L’histoire de Mohamed Sanu commence en Afrique, tout comme celle de Tamba Hali que nous vous avions contée en debut de saison. Néanmoins, contrairement au linebacker des Chiefs, le receveur des Falcons aura, lui, effectué le chemin en sens inverse, naissant en Amérique avant d’aller rejoindre la terre de ses ancêtres alors qu’il n’était encore qu’un enfant. Oui, l’histoire de Mohamed Sanu est intimement liée à celle de sa mère, Aminata Korama, celle là même dont le nom est tatoué sur la poitrine du #12 d’Atlanta.
Freetown Sanu
Née en Sierra-Leone, Aminata se doit de quitter son pays en 1975, miné par une guerre civile sous-jacente. Elle rejoint le pays de tous les possibles avec son mari, Samuel Sanu, footballeur ayant atteint le niveau international avec l’équipe de Sierra Leone, ce qui fera également de ce sport l’un des premiers aimés et pratiqués par Mohamed.

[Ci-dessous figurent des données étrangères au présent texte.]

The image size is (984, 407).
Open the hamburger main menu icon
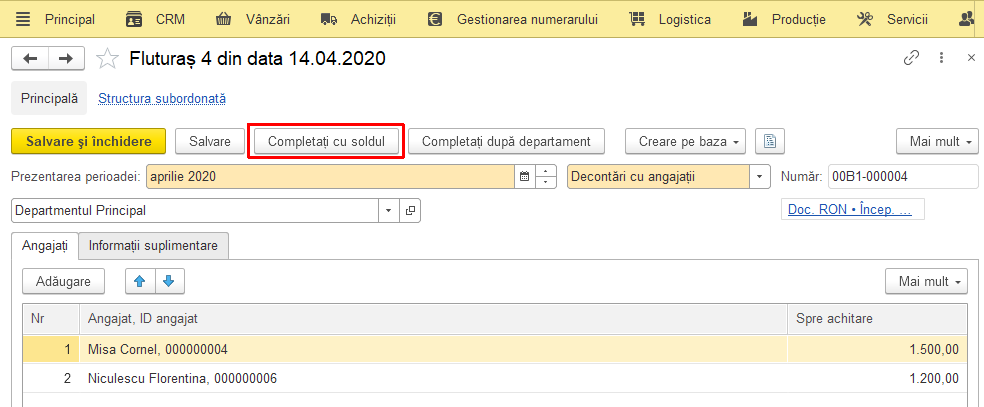23,19
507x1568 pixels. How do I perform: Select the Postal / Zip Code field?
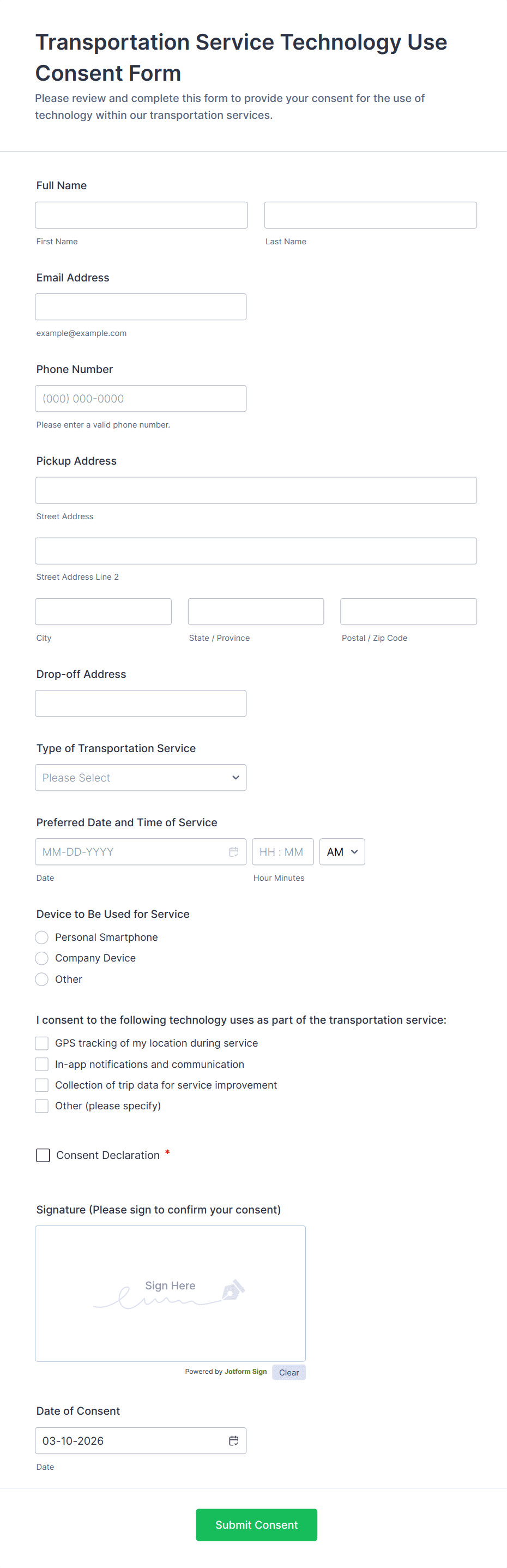408,611
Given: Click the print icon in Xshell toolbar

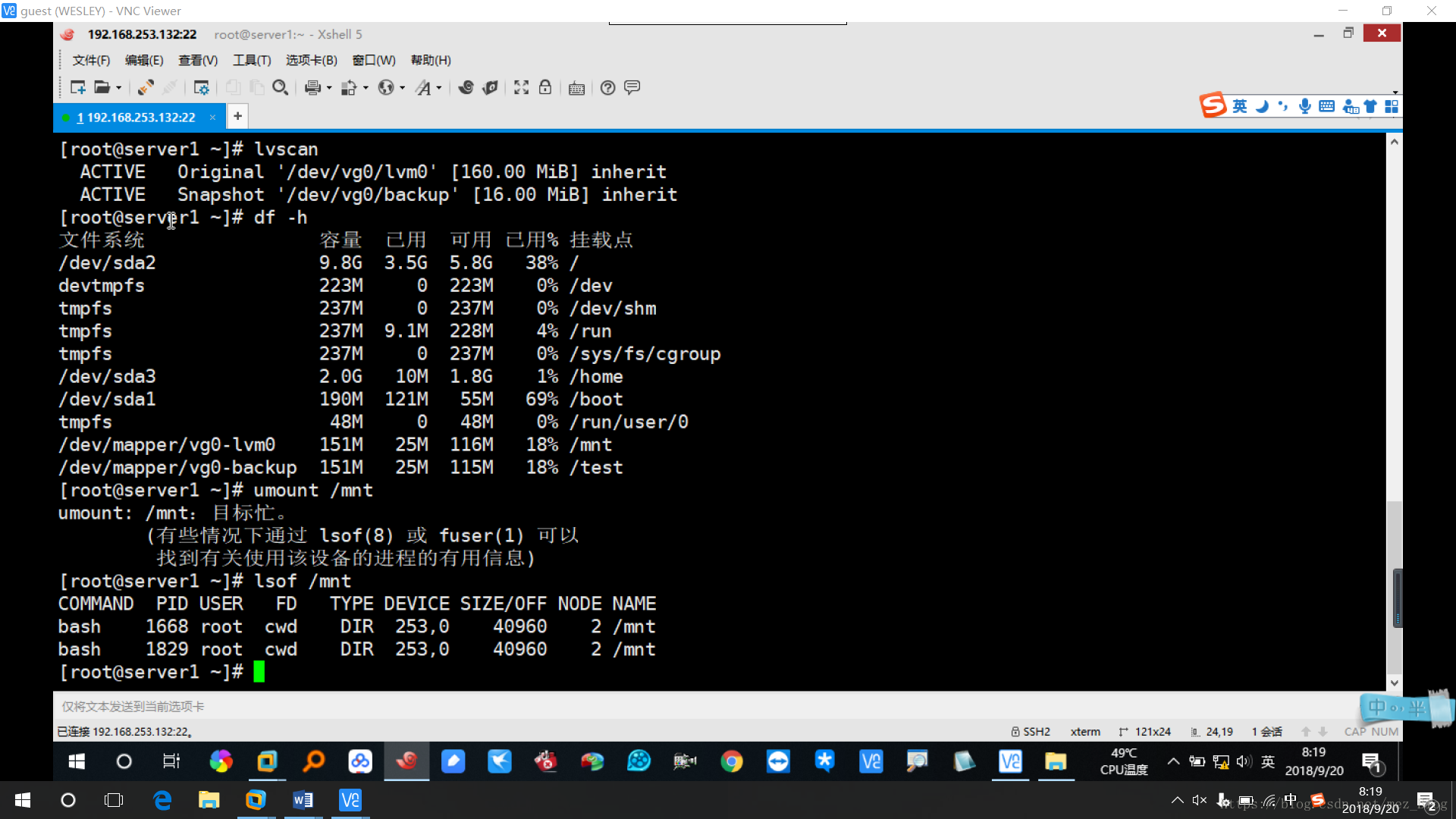Looking at the screenshot, I should 313,87.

Quatorze ans après, le couple se sépare et Aminata se retrouve à élever seule ses six enfants, dont son petit dernier, Mohamed, né le 22 août 1989 à Sayreville (New Jersey). Trop orgueilleuse pour s’y résoudre, Aminata refuse de bénéficier des aides sociales et préfère alterner les multiples jobs en tant qu’infirmière. Mais, en 1992, Aminata ramène ses enfants, dont Mohamed, en Sierra Leone où la famille restera trois ans.

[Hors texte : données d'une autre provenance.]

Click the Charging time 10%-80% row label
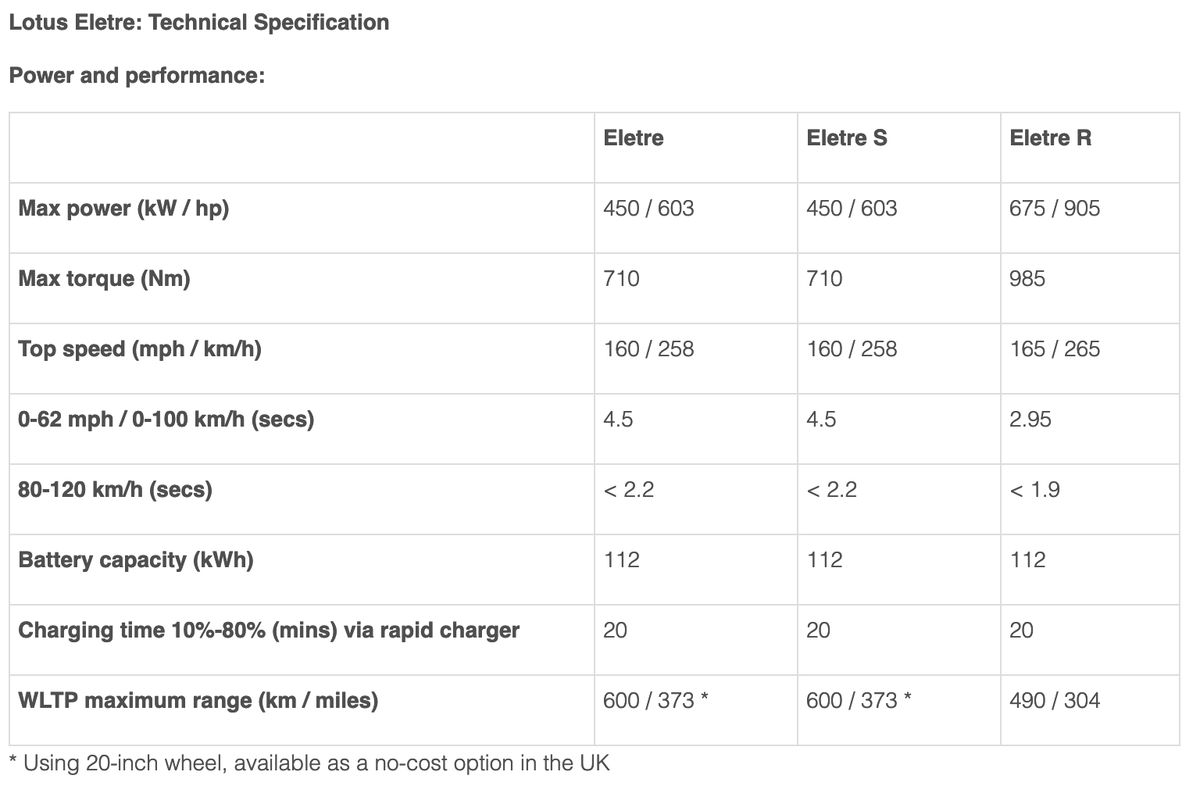Viewport: 1200px width, 786px height. 269,631
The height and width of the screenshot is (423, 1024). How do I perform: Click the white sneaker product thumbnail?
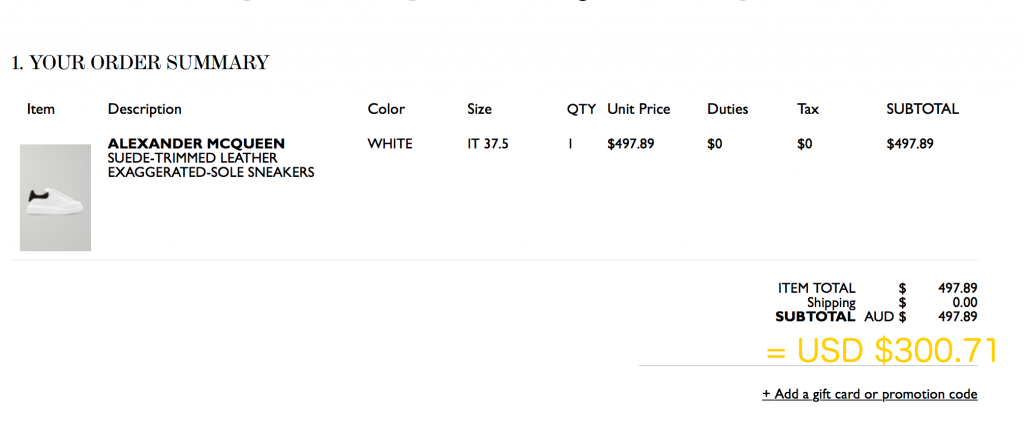pos(56,198)
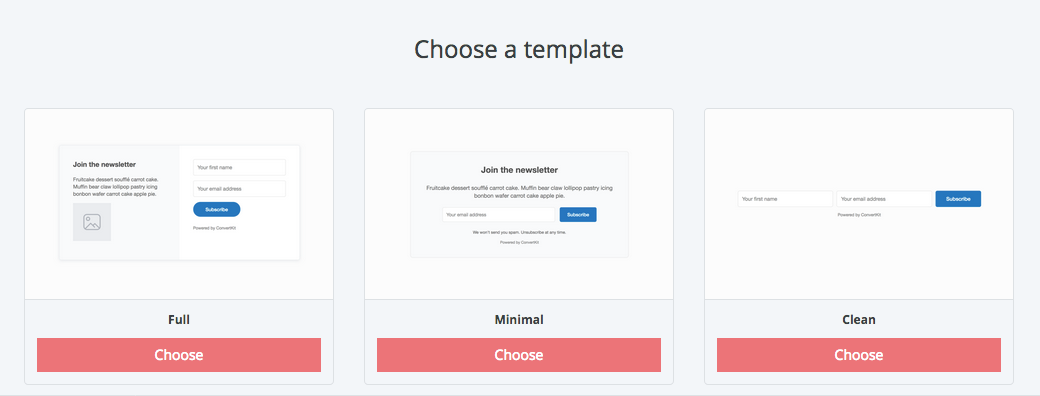Click Powered by ConvertKit in Clean preview
This screenshot has height=396, width=1040.
859,215
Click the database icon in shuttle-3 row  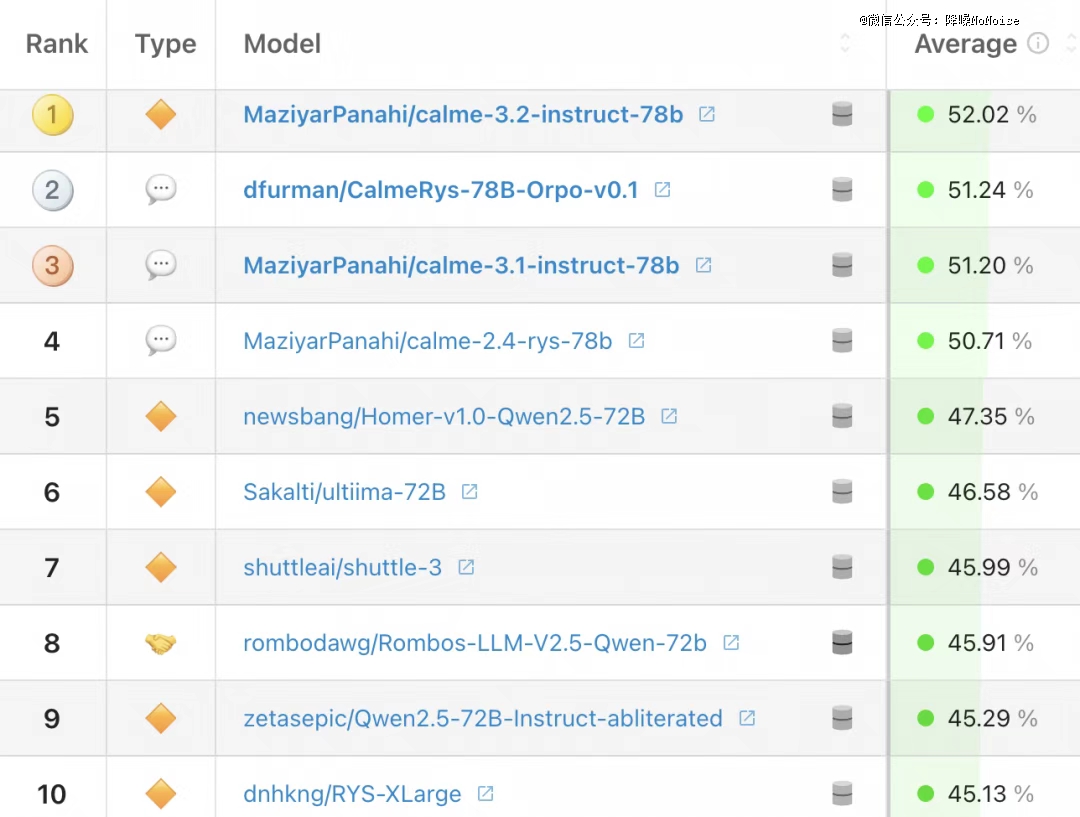(842, 567)
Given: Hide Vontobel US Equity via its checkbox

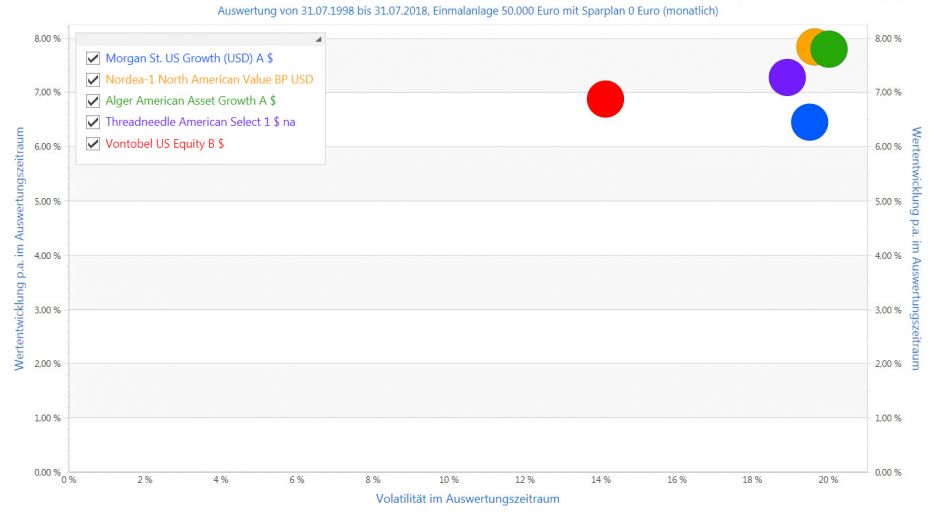Looking at the screenshot, I should 93,144.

Revenus aux Etats-Unis tout en laissant les deux plus grands garçons à Freetown, les Sanu reviennent s’installer vers South Brunswick dans le New Jersey mais Aminata se doit de refaire le trajet vers son continent d’origine, alors que Mohamed n’a que 12 ans, car elle doit aller s’occuper de ses parents malades. Cette fois-ci, Mohamed ne suit pas sa mère et va vivre quelque temps avec son père, installé à… Atlanta, son premier lien avec la ville du Deep South. Ne pouvant pas vraiment rester avec lui, Sanu repart dans le New Jersey pour vivre avec son frère Samir, sous la supervision de leur grande soeur, Haja, de 13 ans l’aînée de Mohamed. Le mari de celle-ci, Saeku Jabbie, remplace tant qu’il le peut ce père peu présent et deviendra même son père adoptif lorsque Haja et lui décident de l’adopter de façon légale. Plus encore que de lui apporter une reconnaissance administrative, Saeku lui donne des conseils de vie et une influence paternelle, le poussant à rester éloigné des jeunes turbulents des quartiers alentours ou encore de se concentrer sur ses études. Mohamed se permet même de l’appeler « papa » de temps en temps.
« J’adore le contact, j’adore travailler dur, j’adore ce lien qu’on construit avec ses coéquipiers, ses frères » Mohamed Sanu à propos de son amour pour le football
Leur mère, de son côté, continue son ascension dans les strates de la société sierra-léonaise. Après avoir ouvert une chaine de magasins de beauté, qui lui ouvre pas mal de portes à Calaba Town, dans la banlieue est de Freetown, Aminata se permet de se présenter pour un siège au Parlement en 2012, afin d’aider son Parti « All People » dans leur but avoué d’atteindre les 30% de femmes sur les 112 sièges que compte celui-ci. Malgré cette vie trépidante et florissante de femme d’affaires, Aminata Komora passe seulement sept mois de l’année en Sierra Leone car, à l’automne, elle ne manquerait la saison de football pour rien au monde.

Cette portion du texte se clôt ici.